От пола до потолка стены сплошь были увешаны конвертами от пластинок, афишами, газетными вырезками и пресс-анонсами, которые она воровала возле киоска, и обложками еженедельников — ни пятнышка обоев или краски не видать.
Паула, всюду Паула.
Хотя кое-где и другие: монакская принцесса, какой-то автогонщик, молодой Кеннеди, которого в США заподозрили в торговле наркотиками, оперные дивы, признавшиеся в своих лесбийских романах, Джон Траволта, Ингмар Бергман.
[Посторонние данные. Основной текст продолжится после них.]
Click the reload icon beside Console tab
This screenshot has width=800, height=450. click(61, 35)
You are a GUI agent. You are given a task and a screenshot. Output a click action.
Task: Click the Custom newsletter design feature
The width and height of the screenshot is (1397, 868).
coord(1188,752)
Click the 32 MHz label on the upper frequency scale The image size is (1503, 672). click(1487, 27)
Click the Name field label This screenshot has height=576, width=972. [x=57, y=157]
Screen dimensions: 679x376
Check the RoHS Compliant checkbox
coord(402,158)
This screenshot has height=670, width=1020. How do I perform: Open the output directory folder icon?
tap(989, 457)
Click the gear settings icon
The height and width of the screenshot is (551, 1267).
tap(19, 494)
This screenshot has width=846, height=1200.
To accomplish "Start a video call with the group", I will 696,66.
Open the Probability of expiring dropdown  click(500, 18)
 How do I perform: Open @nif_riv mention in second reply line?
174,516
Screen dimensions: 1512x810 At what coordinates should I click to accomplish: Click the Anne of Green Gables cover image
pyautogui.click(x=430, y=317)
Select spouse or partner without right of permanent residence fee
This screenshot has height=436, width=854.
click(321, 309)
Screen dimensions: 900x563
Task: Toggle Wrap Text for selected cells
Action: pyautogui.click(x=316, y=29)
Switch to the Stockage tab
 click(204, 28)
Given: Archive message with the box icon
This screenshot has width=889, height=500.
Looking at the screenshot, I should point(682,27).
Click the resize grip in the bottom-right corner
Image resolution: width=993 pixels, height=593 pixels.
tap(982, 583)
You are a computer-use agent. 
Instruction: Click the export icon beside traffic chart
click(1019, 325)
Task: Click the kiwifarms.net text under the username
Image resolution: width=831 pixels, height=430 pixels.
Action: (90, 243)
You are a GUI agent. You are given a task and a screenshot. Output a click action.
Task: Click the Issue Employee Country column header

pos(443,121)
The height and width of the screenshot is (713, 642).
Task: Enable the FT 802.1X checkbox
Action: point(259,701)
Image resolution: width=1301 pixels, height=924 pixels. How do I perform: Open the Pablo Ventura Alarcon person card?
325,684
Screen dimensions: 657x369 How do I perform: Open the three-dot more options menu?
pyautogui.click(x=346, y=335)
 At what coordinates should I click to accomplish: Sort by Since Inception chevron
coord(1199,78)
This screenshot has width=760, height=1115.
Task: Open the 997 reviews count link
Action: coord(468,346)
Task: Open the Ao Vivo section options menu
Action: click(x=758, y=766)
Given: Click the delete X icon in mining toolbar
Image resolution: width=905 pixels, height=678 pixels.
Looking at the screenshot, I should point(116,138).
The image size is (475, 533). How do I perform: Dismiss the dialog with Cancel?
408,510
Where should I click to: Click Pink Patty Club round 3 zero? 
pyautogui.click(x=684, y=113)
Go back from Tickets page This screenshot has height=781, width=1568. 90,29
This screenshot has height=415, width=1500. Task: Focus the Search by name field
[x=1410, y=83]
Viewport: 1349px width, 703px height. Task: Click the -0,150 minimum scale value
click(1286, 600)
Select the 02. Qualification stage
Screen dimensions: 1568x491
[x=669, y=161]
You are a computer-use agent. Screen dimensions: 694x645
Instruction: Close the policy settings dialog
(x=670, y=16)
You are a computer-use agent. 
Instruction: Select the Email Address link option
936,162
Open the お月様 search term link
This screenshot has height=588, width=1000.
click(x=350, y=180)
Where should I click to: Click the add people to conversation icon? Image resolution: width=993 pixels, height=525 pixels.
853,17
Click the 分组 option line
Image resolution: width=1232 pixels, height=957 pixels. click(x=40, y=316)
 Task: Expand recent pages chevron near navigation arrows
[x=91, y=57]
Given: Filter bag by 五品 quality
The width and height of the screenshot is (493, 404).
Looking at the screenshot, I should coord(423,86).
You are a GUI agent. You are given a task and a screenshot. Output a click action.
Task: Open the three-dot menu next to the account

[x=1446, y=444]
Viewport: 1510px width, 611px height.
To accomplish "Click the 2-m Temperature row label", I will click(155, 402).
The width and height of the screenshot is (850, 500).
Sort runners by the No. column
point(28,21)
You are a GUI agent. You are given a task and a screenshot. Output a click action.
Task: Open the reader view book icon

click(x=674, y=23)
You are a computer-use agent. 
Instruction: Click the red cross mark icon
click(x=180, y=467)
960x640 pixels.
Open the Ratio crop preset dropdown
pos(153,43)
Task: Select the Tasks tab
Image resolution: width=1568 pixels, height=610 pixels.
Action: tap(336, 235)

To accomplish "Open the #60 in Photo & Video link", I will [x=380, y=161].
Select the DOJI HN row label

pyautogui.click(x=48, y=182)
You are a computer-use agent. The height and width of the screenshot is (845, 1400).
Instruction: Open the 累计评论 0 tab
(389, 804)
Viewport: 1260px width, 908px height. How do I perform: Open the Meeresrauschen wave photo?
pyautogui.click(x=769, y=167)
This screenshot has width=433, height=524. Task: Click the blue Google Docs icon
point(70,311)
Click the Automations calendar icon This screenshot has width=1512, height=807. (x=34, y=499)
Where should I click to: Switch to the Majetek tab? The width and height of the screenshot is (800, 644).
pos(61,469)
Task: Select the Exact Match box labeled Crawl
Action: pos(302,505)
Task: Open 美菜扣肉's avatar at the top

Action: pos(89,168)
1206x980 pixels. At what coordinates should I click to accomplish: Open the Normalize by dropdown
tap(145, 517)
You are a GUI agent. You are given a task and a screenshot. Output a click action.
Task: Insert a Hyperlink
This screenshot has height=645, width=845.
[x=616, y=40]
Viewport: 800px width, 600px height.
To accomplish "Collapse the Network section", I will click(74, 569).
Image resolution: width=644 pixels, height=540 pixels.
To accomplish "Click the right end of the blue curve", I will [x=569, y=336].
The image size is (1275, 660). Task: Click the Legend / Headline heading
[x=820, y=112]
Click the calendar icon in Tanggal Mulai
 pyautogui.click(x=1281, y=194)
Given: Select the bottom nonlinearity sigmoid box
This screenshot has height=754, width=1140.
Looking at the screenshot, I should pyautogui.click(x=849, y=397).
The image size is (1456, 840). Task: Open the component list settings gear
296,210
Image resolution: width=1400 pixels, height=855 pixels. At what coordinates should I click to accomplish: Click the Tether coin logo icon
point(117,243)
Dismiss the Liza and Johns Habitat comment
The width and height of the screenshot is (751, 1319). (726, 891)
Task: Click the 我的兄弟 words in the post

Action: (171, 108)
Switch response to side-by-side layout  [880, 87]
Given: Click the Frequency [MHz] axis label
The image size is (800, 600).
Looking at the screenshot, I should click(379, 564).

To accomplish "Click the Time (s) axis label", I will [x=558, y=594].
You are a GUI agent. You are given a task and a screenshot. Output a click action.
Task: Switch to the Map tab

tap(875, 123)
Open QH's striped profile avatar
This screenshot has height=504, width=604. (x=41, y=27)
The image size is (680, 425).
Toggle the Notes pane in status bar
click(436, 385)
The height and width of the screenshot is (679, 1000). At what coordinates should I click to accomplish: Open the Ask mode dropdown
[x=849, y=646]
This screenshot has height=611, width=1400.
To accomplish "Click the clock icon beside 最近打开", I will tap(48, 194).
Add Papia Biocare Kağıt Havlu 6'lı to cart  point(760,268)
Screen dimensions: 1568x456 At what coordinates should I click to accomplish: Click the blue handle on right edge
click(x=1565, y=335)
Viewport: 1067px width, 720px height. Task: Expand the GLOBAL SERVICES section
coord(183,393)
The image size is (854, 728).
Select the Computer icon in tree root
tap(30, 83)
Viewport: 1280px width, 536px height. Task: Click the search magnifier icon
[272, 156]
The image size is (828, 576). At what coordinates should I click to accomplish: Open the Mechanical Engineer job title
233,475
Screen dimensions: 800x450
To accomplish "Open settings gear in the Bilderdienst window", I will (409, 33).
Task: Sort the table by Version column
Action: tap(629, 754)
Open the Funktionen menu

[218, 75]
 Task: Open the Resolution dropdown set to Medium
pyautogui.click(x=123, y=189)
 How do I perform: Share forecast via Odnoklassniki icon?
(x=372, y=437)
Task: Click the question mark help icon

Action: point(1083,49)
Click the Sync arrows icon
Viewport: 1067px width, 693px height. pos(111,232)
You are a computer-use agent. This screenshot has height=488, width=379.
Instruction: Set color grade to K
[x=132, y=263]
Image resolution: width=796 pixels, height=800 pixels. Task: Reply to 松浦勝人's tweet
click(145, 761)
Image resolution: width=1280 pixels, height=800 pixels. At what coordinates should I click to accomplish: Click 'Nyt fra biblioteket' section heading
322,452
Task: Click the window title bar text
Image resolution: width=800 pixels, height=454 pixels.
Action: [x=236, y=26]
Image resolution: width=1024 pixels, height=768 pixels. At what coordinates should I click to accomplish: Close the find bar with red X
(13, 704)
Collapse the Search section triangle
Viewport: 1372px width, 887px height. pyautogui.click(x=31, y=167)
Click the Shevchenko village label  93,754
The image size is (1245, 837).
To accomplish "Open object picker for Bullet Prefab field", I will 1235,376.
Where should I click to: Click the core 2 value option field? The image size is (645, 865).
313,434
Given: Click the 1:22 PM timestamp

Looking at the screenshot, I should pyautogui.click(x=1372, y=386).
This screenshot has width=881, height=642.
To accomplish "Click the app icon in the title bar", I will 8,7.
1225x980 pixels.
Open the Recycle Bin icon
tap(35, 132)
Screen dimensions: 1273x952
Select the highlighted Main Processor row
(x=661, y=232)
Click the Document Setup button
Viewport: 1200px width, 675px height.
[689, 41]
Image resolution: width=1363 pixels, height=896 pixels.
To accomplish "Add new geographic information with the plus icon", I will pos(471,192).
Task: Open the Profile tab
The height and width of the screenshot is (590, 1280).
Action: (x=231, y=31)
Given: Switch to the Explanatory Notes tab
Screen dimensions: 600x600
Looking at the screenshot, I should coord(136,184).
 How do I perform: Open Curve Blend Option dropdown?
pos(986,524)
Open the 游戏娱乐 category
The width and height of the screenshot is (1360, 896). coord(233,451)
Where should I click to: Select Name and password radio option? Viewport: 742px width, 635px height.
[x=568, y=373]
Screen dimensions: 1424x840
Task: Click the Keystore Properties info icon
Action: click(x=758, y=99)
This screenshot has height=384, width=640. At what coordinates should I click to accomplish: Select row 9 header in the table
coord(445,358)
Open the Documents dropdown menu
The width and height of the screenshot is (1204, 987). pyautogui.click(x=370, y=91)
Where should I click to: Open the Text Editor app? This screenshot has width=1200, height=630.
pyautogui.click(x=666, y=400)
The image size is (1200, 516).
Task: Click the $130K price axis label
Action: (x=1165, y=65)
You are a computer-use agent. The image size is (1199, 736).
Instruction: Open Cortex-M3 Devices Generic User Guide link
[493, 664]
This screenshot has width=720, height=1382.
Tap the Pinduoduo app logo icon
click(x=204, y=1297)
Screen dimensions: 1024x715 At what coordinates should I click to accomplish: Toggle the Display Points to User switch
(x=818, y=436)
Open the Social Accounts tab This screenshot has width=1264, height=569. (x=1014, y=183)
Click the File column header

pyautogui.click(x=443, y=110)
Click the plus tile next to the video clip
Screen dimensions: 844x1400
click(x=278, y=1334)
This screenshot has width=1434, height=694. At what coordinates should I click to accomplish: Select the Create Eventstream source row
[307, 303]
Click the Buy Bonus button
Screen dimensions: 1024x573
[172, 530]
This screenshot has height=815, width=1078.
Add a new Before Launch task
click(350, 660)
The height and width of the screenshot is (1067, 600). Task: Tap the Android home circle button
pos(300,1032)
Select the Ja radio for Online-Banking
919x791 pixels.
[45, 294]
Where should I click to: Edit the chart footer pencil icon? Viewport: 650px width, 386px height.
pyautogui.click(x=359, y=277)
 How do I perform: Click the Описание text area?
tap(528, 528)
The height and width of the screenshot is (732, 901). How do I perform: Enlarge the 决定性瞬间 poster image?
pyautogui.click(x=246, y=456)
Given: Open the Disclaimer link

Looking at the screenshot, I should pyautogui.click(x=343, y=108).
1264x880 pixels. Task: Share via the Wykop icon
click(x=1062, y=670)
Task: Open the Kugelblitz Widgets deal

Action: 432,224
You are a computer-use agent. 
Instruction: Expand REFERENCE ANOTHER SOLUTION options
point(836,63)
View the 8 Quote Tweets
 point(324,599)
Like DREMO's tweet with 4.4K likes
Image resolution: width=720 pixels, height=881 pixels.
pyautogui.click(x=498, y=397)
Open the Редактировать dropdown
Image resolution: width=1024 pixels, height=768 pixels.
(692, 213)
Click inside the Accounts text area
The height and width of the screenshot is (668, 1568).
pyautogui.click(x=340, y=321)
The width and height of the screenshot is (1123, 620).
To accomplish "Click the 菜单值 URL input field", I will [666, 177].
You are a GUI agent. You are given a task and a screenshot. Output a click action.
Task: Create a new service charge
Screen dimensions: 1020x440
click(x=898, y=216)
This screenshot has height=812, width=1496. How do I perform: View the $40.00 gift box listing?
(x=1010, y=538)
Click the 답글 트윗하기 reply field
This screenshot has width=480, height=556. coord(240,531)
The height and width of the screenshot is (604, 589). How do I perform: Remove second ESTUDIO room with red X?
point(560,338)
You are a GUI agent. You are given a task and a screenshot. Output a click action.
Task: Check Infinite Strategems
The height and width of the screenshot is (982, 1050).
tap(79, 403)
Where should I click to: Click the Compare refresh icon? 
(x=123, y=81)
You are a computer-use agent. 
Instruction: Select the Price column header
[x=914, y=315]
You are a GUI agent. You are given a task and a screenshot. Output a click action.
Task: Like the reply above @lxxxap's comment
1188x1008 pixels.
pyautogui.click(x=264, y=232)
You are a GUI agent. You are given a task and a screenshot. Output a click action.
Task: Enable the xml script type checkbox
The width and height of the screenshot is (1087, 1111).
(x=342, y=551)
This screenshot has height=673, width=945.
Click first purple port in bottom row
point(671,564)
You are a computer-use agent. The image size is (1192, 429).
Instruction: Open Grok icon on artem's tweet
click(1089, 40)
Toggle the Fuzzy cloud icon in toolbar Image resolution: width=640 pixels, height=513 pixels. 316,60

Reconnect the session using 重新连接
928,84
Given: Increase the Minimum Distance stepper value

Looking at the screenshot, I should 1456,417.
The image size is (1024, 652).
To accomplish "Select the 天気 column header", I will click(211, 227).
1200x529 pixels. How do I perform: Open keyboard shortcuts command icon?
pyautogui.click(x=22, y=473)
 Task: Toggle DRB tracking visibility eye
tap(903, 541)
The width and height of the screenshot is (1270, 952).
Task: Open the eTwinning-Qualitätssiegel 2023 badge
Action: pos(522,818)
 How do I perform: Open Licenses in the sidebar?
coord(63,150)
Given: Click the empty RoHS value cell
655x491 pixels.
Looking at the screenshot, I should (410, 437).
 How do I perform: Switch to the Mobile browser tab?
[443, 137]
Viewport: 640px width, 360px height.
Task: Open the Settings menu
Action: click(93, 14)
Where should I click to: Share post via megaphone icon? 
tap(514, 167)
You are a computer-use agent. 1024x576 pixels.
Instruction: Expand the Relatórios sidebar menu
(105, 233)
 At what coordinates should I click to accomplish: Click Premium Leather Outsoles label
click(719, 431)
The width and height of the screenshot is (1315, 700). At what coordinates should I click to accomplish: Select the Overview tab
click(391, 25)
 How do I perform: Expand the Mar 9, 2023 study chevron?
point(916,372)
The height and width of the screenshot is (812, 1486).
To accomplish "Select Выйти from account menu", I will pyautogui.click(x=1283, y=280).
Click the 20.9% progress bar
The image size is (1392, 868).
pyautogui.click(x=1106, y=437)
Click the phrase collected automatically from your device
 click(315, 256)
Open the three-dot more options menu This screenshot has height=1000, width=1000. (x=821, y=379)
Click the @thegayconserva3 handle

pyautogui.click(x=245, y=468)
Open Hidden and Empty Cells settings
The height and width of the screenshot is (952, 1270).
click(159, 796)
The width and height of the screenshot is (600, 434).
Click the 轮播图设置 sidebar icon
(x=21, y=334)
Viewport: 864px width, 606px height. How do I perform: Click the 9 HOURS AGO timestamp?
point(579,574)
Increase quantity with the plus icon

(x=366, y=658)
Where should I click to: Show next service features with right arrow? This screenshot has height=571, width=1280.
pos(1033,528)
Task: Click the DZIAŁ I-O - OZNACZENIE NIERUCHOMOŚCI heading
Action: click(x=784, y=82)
Она будто хотела сказать: Паула не совсем одинока, есть и другие вроде нее, несравненное и абсолютное способно принимать самые разные формы, масштабная жизнь всегда уязвима и загадочна.
На кухне я немного постоял перед снимком, где Паула и ее отец позировали с пустой миской и сковородой, на вид вроде как действительно что-то стряпают сообща, и я, хотя присутствовал при этом как зритель и знал, что снимок постановочный и насквозь фальшивый, невольно поверил в его правдивость. И не мог отделаться от ощущения, будто я и сейчас там, пусть и незримый.